LM: Tennis was our family sport, and I played that for years. My daughter Donne, who is 60 now, still plays in tournaments. I have played golf all my life, really, and I still play, but not as often. In college, I played football at Lees-McCrae and wrestled at Appalachian State, where I was undefeated in 1949 until I lost in the state finals.
CN: And being a life-long learner, I am sure you are practicing mental fitness, too.
LM: I do. I love to read and attend classes. I was just in a life-long learning seminar yesterday and attended a lecture on music history back to the Greek and Roman days offered by a St. Andrews University visiting professor. I try to go to these and to help get the speakers.

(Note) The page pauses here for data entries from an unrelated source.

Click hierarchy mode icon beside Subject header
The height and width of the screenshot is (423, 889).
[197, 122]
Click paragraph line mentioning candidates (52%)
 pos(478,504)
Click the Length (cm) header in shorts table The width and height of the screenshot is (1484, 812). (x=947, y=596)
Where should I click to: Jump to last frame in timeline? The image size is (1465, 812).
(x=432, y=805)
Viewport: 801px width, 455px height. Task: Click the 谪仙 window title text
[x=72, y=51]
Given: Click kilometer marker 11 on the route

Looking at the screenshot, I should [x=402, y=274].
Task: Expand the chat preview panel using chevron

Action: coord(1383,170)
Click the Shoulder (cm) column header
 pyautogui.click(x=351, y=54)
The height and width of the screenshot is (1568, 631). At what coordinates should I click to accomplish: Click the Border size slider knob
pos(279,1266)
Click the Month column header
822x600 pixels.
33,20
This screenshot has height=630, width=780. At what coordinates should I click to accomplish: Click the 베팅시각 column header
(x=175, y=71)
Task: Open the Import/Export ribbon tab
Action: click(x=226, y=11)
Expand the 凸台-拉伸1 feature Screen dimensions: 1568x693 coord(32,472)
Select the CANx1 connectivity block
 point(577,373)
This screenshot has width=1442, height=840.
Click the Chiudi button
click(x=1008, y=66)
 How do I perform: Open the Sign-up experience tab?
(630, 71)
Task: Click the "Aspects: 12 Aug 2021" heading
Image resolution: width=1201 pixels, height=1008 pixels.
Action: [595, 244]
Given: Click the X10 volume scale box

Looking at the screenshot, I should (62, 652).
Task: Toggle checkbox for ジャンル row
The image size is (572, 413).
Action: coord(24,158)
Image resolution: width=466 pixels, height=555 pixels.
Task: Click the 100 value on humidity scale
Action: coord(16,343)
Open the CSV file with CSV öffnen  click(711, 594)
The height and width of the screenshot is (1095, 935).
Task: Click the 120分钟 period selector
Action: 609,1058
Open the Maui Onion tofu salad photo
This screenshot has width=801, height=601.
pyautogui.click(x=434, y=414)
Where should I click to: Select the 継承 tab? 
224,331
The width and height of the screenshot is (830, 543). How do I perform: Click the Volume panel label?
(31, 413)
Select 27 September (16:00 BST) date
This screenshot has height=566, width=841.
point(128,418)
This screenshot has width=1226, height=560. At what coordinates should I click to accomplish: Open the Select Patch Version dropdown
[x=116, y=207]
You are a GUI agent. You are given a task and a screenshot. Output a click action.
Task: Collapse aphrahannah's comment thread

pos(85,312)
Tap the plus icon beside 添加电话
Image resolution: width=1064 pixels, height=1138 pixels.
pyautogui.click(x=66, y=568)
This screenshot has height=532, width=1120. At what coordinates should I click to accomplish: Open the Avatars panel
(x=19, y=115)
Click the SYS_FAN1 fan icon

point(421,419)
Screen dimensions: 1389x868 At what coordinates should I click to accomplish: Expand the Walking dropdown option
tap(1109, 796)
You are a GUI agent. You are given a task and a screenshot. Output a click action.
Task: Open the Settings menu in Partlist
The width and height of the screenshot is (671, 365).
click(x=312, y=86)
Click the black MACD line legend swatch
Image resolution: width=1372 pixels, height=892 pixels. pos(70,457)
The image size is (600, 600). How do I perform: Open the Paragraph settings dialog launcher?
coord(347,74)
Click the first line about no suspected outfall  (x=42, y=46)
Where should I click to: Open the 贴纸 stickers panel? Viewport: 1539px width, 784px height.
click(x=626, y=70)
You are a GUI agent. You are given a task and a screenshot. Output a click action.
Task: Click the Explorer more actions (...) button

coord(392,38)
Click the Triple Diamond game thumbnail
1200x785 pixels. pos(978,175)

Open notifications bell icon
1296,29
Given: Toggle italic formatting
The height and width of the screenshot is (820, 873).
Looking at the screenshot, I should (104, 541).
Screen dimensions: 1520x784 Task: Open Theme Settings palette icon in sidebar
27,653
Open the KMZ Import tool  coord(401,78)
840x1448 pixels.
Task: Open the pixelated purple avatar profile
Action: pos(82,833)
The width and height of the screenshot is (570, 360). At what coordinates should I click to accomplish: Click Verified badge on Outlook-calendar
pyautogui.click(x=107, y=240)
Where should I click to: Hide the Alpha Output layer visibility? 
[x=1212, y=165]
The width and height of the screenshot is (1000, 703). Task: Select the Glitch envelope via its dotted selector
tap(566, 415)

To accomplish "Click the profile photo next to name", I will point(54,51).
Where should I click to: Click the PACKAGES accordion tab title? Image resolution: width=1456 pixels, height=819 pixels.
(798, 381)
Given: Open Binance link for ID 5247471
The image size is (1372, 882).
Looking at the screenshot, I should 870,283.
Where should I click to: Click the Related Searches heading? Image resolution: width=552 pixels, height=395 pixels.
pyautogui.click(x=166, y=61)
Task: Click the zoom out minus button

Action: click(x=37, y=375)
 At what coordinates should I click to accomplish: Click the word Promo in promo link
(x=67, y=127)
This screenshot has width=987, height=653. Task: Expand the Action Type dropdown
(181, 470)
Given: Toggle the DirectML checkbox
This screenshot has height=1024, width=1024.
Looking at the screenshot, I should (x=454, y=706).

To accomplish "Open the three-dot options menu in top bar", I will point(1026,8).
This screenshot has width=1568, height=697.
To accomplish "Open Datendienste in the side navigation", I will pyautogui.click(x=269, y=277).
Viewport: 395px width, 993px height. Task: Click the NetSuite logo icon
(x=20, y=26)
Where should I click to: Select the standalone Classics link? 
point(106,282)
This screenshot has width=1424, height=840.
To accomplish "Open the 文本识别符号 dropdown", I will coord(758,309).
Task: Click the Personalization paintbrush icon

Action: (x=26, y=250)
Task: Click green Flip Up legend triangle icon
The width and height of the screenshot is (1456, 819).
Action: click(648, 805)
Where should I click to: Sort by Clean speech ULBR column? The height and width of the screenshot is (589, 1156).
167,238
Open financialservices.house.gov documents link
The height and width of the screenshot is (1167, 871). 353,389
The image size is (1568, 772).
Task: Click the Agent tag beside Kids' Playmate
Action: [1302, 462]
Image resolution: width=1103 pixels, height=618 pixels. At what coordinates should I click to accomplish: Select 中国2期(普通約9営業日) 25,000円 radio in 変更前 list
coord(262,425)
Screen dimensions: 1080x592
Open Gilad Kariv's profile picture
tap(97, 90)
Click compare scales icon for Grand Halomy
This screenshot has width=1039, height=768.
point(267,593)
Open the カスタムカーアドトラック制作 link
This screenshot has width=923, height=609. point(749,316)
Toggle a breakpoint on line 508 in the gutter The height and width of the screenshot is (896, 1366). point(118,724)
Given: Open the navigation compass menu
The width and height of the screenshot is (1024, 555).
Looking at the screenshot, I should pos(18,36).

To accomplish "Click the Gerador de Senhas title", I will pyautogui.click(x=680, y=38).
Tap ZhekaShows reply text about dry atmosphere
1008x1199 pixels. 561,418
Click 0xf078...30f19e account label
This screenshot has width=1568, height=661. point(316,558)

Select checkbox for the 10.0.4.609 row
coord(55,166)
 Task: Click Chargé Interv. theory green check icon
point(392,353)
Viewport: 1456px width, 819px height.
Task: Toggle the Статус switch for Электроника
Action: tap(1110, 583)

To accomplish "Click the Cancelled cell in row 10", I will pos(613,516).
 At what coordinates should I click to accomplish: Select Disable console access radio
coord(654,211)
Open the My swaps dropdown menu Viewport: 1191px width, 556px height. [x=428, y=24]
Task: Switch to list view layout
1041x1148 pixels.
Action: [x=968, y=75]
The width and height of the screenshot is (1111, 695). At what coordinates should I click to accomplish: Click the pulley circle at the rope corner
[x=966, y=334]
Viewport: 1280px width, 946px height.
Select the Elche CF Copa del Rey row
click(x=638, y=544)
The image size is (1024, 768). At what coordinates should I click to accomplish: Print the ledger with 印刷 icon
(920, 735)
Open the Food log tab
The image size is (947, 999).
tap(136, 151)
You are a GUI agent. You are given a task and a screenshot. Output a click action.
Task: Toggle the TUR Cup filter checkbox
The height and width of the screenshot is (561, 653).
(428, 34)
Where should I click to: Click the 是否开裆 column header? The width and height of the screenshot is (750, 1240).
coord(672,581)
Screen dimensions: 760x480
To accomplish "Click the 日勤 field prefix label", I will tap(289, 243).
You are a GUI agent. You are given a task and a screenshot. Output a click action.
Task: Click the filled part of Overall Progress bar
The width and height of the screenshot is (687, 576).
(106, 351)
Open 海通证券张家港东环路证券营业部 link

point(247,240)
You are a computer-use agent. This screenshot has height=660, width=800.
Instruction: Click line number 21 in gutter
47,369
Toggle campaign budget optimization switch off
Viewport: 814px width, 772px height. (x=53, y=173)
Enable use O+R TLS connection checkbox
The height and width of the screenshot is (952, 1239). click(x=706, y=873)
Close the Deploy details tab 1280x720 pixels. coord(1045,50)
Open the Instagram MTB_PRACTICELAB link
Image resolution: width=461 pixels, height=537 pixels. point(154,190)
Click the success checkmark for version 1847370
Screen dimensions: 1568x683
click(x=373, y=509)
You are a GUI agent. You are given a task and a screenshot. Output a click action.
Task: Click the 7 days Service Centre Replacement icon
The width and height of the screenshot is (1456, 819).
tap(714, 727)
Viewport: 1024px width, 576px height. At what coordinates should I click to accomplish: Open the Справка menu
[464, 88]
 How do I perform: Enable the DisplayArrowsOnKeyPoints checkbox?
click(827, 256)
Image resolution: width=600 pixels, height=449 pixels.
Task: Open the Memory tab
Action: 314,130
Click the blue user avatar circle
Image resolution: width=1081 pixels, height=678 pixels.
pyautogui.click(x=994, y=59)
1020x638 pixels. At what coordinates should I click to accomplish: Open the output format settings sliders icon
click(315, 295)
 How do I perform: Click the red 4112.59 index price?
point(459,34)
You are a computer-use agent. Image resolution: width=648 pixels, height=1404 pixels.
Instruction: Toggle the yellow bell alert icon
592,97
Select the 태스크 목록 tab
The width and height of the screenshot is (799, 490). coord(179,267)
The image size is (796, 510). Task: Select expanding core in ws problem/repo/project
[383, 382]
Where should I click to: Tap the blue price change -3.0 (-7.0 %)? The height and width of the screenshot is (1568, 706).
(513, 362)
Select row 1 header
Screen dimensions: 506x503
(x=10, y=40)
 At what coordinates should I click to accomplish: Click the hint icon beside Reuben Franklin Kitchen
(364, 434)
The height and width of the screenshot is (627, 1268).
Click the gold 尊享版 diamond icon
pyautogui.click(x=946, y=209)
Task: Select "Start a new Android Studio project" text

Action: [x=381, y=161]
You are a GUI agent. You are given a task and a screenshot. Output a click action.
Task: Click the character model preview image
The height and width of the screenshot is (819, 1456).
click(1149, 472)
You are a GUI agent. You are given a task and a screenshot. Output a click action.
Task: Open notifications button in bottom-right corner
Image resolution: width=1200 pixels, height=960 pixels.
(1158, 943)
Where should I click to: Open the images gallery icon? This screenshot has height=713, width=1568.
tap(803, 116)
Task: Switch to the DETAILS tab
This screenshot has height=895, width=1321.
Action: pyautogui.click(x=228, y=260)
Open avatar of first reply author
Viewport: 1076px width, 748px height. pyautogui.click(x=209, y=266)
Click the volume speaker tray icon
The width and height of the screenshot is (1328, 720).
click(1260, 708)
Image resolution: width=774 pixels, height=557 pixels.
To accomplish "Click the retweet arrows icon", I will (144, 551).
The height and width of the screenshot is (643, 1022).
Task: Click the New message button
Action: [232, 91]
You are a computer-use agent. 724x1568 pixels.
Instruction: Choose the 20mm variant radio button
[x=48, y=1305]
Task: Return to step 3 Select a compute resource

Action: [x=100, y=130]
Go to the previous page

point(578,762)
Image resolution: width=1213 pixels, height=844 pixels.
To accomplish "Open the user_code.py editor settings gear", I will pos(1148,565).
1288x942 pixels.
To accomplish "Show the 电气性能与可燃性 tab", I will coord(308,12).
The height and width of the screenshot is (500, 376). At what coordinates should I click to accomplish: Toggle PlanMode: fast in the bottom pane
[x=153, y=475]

Scotia also organizes great trips, like the recent trip to the Boone area many of us went on and I helped plan. I try to serve in that way if I can. For years I was involved with the local civic clubs; my service is now here.
Traveling is one of the best learning tools. Janice and I loved to travel. We went all over the U.S. to the national parks and the big cities and took many trips back to California where we lived during the war. We went on a whirlwind trip to Europe once. Now, I may take a road trip to the mountains myself or go on a family trip. My two children have given me four grandchildren and five great-grandchildren, and I spend time with them often. Last June, I went to Scotland for the first time with my son Steve and three grandsons; it was the trip of a lifetime.
CN: What is your motivation that keeps you active in so many things?
LM: I enjoy all of the things I do. I solve crossword puzzles at night or play bridge. I like playing and calling bingo. I like to get out and go to the dining room and also go out to eat. I like to walk and talk to the other residents and lift them up. I put my full energy into my life here and to the people here, even though I am 91 years old. My new friend Carol and I like to go and just ride along. I love life and intend on living every day to its fullest.